Aprovada a 28 de outubro de 1982, a lei n.º 28/82 veio 'moldar' o Tribunal Constitucional (TC), criado então há pouco menos de 30 dias, estabelecendo a sua organização, funcionamento e processo.
Na altura, o clima político era tenso: a primeira revisão constitucional, que consagrou a criação do TC, tinha surgido de um acordo interpartidário entre a coligação governamental Aliança Democrática (AD) -- onde se incluíam PSD, CDS e PPM -- e o PS, provocando o desagrado de todos os restantes partidos.
Assim, em 12 de agosto de 1982, submetido à votação final global no parlamento, o decreto de revisão constitucional foi aprovado com os votos favoráveis do PS e dos partidos da AD, e votos contra do PCP, ASI, UEDS e MDP/CDE, numa votação em que vários deputados socialistas afirmaram só ter votado favoravelmente devido à disciplina partidária.
Promulgada a primeira revisão constitucional, instituindo o fim do Conselho da Revolução, os deputados ficavam agora com a tarefa de, num prazo máximo de 30 dias, aprovarem uma lei que regulasse a organização, o funcionamento e processo do novo Tribunal Constitucional.

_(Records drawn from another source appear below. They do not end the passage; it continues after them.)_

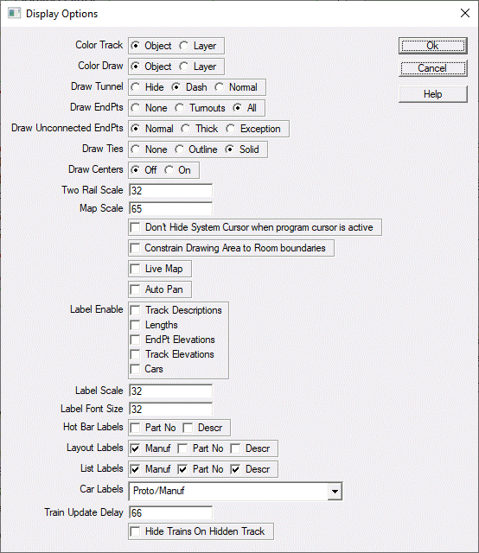The image size is (479, 553).
Task: Click the Map Scale input field
Action: pos(170,208)
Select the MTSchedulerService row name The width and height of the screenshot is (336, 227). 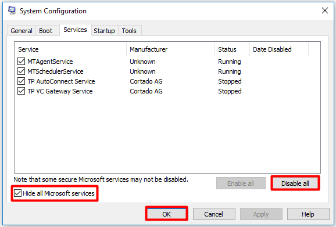[x=55, y=71]
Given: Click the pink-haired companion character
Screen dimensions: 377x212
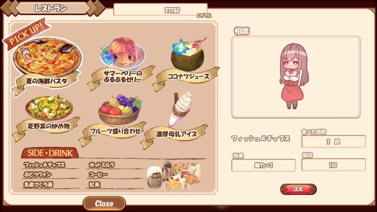Looking at the screenshot, I should (x=294, y=76).
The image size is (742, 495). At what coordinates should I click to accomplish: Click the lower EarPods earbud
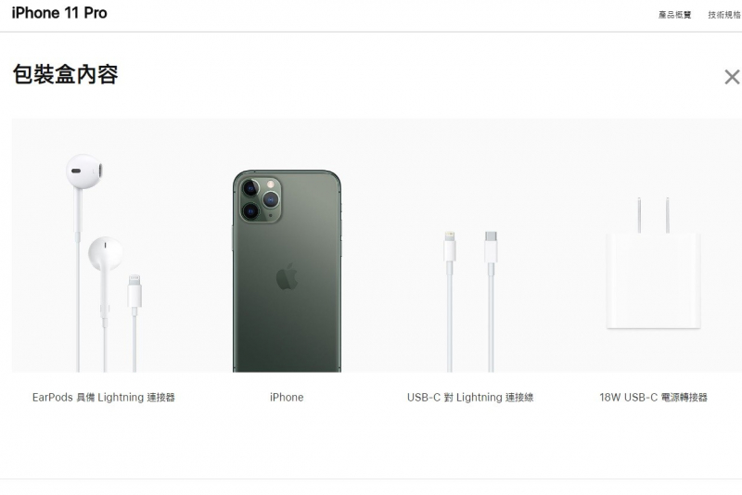tap(105, 253)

Com esse intuito, a 30 de setembro de 1982, o VIII Governo Constitucional -- liderado pelo primeiro-ministro social-democrata Francisco Pinto Balsemão -- enviou para o parlamento a proposta de lei n.º130/II, estabelecendo normas que regulariam o TC. Um diploma que teve por base a proposta apresentada ao Governo por Barbosa de Melo e Cardoso da Costa.
No debate na generalidade, a 08 de outubro de 1982, o então ministro dos Assuntos Parlamentares, e hoje Presidente da República, Marcelo Rebelo de Sousa, apelaria a um "consenso de regime" para aprovar o diploma do Governo, considerando que a "entrada em funcionamento do Tribunal Constitucional" representava "um passo decisivo na institucionalização de uma democracia plena" em Portugal.
"Por isso, neste debate, o mais forte consenso democrático deve sobrepor-se a posições partidárias ou a pruridos de princípio. Por isso, nele, o essencial deve superar o secundário ou acessório. Por isso, a disponibilidade para o diálogo deve afastar a intransigência, a teimosia, a obstinação", pediria.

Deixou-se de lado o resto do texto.